◆ **Work order**
Any pictures in the records below must be left out when you repeat the lines from the line containing "San Luís Potosí (62, 2495)" through the line containing "[Facebook] (28, 2364)" exactly.

◆ **Input records**
◇ ◇ ◇
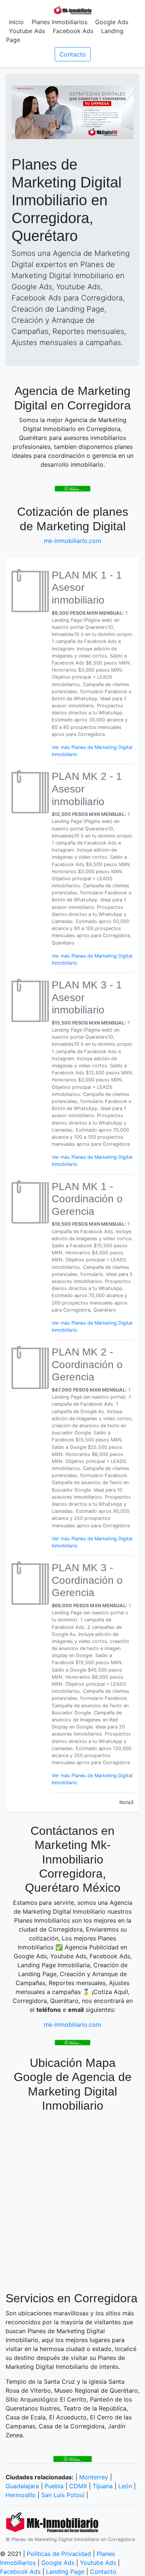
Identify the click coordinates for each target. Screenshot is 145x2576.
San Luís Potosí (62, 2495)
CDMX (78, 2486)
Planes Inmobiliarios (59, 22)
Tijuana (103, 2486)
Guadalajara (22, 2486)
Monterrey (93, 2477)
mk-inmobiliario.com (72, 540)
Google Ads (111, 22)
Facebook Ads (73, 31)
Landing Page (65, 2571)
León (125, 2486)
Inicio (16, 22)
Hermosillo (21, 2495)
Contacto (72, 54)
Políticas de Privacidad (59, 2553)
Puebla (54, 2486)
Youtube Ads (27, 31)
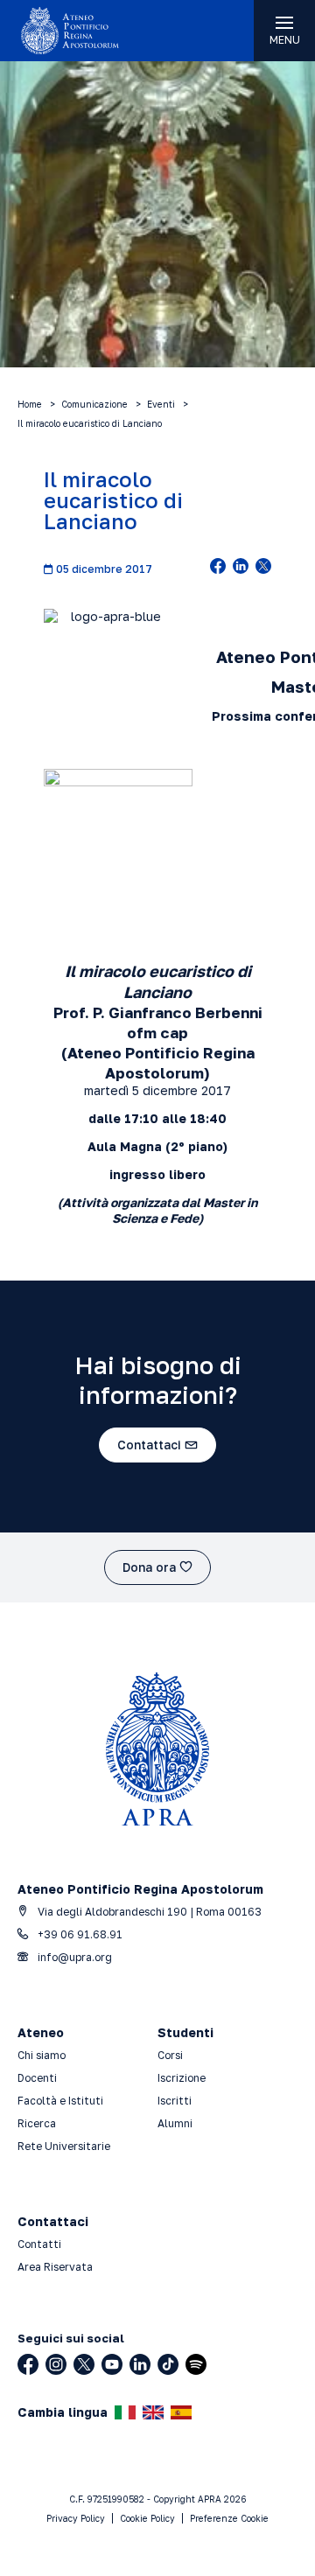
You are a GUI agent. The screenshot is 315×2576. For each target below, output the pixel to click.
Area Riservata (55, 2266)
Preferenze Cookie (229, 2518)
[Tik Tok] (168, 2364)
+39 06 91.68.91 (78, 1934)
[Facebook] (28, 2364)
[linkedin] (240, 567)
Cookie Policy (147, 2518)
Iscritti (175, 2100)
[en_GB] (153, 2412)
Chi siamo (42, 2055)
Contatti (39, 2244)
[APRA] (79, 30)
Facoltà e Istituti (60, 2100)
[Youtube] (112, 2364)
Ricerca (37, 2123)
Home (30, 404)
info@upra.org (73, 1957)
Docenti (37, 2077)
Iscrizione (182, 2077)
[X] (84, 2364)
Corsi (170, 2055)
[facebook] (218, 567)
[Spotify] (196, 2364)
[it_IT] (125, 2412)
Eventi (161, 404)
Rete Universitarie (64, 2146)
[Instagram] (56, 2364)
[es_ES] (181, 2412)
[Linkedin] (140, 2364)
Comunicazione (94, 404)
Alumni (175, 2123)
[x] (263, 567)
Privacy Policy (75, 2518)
◇ ◇ ◇
◆ **Written solution**
San Luís Potosí (62, 2495)
CDMX (78, 2486)
Planes Inmobiliarios (59, 22)
Tijuana (103, 2486)
Guadalajara (22, 2486)
Monterrey (93, 2477)
mk-inmobiliario.com (72, 540)
Google Ads (111, 22)
Facebook Ads (73, 31)
Landing Page (65, 2571)
León (125, 2486)
Inicio (16, 22)
Hermosillo (21, 2495)
Contacto (72, 54)
Políticas de Privacidad (59, 2553)
Puebla (54, 2486)
Youtube Ads (27, 31)
You are a GUI agent. The screenshot is 315×2576. For each target below, output the pixel to click.
Area Riservata (55, 2266)
Preferenze Cookie (229, 2518)
[Tik Tok] (168, 2364)
+39 06 91.68.91 (78, 1934)
[Facebook] (28, 2364)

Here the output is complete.